— What to produce —
What lines of the data below hold the string "Price"? Copy each one out.

— Available data —

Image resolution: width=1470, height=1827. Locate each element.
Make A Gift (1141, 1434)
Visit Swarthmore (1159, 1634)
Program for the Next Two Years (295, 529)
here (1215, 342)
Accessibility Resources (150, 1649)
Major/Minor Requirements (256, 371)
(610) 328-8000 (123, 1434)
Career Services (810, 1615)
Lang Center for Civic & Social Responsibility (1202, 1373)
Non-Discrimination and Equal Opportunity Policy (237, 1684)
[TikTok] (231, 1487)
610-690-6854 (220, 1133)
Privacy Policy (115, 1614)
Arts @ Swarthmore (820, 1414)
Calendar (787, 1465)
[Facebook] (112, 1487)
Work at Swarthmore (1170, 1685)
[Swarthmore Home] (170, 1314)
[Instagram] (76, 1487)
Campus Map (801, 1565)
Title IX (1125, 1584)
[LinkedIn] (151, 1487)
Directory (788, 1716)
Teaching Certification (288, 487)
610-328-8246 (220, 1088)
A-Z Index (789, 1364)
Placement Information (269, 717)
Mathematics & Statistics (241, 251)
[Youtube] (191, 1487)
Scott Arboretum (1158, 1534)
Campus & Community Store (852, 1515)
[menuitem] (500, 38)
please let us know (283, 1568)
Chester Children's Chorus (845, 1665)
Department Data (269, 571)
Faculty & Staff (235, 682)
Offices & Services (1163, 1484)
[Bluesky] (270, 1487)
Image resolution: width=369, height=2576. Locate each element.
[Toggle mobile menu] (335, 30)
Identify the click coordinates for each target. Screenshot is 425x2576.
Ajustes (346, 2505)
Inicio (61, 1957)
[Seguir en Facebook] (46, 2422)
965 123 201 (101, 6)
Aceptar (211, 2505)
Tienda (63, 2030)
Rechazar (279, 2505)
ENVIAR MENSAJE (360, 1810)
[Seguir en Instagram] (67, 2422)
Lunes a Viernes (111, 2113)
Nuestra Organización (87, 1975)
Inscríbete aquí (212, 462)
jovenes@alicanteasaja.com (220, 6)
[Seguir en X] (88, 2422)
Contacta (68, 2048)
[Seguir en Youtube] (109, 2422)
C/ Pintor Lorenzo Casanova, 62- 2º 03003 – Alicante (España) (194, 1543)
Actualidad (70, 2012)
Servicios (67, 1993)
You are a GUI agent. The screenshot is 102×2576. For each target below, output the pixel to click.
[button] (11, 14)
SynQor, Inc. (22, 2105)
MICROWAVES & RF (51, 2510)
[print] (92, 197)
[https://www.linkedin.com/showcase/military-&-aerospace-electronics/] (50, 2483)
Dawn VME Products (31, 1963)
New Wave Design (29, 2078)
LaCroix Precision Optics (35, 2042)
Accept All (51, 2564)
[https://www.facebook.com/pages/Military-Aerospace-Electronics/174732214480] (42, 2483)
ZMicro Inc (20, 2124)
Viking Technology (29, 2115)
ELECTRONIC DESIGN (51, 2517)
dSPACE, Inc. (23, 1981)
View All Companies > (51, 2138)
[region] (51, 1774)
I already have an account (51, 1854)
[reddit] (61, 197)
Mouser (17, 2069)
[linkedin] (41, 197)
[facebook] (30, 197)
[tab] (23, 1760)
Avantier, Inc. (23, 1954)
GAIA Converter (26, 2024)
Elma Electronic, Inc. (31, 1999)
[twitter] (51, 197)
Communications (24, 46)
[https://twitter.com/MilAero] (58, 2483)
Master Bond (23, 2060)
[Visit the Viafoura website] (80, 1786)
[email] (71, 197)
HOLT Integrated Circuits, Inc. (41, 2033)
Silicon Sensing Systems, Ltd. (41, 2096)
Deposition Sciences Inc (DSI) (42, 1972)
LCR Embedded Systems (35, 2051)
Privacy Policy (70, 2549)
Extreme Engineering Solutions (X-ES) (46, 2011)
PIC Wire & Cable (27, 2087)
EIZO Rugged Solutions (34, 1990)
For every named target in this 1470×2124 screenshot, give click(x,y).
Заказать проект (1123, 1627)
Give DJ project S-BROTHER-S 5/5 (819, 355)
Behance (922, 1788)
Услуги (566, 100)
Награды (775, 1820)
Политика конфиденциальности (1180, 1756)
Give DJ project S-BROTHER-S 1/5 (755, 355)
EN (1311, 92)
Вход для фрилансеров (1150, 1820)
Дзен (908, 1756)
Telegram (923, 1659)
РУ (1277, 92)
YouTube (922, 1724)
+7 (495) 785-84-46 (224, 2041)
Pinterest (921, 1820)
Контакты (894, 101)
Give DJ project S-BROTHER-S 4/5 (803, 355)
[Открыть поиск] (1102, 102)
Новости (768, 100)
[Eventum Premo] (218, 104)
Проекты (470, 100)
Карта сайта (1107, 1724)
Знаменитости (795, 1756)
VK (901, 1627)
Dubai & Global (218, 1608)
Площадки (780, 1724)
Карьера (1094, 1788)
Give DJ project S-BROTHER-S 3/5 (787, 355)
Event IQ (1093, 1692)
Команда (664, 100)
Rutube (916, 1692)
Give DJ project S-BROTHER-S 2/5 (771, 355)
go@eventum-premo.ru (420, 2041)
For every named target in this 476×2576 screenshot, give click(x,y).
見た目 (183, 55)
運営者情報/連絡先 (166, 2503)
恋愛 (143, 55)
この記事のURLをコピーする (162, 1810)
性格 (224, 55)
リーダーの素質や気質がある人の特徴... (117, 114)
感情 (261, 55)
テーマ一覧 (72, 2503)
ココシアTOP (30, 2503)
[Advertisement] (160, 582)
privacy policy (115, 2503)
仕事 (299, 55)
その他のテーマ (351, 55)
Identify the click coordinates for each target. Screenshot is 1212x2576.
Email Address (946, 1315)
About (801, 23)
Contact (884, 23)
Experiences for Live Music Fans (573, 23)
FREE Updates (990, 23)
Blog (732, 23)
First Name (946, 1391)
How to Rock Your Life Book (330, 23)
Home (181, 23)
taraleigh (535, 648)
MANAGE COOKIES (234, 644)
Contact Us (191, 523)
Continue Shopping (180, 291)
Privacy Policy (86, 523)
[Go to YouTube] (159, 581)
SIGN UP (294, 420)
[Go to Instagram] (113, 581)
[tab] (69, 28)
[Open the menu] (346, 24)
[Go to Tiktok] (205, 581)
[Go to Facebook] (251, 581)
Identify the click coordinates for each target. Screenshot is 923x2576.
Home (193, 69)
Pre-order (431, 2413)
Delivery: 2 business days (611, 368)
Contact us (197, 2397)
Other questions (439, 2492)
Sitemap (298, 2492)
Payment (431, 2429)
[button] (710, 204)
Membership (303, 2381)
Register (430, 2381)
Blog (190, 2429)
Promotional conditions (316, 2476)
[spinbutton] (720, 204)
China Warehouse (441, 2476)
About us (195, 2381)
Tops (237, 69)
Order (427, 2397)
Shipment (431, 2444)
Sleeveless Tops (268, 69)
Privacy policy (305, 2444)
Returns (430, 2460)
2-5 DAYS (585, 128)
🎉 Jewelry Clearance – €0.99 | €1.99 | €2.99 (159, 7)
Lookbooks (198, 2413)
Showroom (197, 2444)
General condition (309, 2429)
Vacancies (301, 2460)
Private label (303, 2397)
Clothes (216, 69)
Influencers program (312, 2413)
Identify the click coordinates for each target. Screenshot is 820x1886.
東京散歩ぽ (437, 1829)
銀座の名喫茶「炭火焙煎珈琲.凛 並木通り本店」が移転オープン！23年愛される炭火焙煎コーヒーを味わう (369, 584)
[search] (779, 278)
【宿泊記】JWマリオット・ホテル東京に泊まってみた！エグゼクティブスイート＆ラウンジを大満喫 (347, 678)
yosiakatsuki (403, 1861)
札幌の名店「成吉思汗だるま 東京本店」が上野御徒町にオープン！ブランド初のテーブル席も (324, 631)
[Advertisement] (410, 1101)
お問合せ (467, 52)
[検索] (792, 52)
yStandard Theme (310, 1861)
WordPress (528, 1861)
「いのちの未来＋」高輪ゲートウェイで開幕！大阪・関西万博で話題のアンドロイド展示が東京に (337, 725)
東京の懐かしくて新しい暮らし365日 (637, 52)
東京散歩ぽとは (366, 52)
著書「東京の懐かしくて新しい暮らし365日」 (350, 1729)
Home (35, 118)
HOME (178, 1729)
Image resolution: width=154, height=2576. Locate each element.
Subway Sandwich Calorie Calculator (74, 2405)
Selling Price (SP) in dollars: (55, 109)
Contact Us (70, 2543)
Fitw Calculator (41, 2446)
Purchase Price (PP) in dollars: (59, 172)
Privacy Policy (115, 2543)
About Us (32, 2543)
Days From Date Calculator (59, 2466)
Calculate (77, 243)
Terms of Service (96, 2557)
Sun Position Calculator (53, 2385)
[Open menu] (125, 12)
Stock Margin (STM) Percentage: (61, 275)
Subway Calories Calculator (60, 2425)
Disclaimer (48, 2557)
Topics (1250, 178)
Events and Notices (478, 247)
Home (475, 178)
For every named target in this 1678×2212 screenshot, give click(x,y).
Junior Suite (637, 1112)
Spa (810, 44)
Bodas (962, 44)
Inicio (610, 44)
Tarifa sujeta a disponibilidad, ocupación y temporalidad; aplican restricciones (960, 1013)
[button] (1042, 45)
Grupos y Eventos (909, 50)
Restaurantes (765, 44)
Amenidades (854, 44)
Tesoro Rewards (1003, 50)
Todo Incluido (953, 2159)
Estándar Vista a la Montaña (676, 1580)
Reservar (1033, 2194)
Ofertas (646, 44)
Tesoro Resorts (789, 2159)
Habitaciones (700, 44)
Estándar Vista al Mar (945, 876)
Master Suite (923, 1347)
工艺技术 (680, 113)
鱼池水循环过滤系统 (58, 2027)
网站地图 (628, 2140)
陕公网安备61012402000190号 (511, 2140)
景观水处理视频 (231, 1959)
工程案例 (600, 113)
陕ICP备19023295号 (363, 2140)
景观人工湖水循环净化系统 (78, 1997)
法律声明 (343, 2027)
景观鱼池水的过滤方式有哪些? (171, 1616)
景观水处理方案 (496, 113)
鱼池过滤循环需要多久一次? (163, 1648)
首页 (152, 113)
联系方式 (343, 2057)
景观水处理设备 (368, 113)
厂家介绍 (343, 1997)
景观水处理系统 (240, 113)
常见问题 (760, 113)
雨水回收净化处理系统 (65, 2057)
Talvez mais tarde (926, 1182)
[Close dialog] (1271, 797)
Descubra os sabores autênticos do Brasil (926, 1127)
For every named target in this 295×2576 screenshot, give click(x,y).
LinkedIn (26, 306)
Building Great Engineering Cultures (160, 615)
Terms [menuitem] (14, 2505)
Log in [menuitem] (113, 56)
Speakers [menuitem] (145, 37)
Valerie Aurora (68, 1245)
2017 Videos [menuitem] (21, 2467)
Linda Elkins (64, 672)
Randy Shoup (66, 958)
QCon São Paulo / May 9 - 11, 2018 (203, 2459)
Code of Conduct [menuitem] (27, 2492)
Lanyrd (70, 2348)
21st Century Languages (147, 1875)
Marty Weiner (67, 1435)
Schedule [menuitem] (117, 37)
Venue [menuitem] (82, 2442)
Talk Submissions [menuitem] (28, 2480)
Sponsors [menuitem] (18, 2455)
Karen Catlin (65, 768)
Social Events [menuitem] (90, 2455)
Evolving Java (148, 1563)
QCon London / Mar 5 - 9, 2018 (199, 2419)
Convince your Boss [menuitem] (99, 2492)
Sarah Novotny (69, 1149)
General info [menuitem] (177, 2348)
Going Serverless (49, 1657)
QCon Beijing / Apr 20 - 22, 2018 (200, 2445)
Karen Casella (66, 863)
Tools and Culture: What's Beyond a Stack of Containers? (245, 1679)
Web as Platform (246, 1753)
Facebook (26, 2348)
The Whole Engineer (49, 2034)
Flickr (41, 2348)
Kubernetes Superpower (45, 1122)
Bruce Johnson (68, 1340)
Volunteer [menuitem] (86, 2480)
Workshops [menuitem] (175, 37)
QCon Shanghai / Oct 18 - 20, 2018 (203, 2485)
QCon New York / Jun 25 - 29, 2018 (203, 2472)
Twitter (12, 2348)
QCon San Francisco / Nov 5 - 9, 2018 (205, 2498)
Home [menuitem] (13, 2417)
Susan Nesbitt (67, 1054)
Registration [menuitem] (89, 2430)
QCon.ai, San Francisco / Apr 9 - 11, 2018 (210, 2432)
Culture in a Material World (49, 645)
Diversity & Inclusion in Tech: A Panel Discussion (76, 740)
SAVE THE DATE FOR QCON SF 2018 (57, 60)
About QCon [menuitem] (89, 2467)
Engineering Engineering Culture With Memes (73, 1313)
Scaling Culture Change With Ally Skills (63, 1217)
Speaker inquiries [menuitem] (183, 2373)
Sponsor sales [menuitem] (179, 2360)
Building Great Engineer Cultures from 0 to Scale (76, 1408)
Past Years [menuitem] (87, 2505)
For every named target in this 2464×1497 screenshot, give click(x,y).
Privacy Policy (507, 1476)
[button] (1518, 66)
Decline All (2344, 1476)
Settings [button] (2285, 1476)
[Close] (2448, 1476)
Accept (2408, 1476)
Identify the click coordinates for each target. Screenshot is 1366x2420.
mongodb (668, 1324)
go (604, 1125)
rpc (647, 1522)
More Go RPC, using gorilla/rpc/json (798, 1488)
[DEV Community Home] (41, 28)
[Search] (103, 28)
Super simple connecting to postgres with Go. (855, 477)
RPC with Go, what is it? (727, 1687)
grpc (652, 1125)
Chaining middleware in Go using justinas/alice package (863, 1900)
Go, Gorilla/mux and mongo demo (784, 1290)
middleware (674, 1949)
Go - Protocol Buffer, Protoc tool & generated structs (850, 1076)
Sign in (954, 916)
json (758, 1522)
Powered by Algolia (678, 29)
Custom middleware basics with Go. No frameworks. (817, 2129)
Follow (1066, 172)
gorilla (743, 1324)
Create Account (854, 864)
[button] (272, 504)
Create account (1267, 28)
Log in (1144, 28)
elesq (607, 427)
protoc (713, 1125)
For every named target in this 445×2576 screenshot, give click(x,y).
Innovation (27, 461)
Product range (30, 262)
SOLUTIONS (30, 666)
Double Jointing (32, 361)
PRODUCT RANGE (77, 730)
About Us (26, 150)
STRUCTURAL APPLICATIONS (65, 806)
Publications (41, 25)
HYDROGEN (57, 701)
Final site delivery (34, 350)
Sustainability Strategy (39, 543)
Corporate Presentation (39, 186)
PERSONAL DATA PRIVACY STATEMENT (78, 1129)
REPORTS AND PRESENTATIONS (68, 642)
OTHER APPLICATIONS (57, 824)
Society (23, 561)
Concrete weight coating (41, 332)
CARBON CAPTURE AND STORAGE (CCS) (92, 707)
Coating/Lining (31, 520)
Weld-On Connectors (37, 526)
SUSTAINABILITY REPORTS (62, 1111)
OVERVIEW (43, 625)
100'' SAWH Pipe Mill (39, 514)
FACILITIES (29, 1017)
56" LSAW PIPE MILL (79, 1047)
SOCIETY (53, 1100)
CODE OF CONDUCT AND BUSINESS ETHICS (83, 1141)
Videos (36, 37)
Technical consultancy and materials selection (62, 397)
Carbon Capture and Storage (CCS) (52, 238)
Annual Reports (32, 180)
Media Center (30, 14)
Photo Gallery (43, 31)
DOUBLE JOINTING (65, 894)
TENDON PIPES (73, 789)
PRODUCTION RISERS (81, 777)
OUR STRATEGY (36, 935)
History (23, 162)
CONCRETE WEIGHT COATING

— Exercise solution —
Selling Price (SP) in dollars: (55, 109)
Purchase Price (PP) in dollars: (59, 172)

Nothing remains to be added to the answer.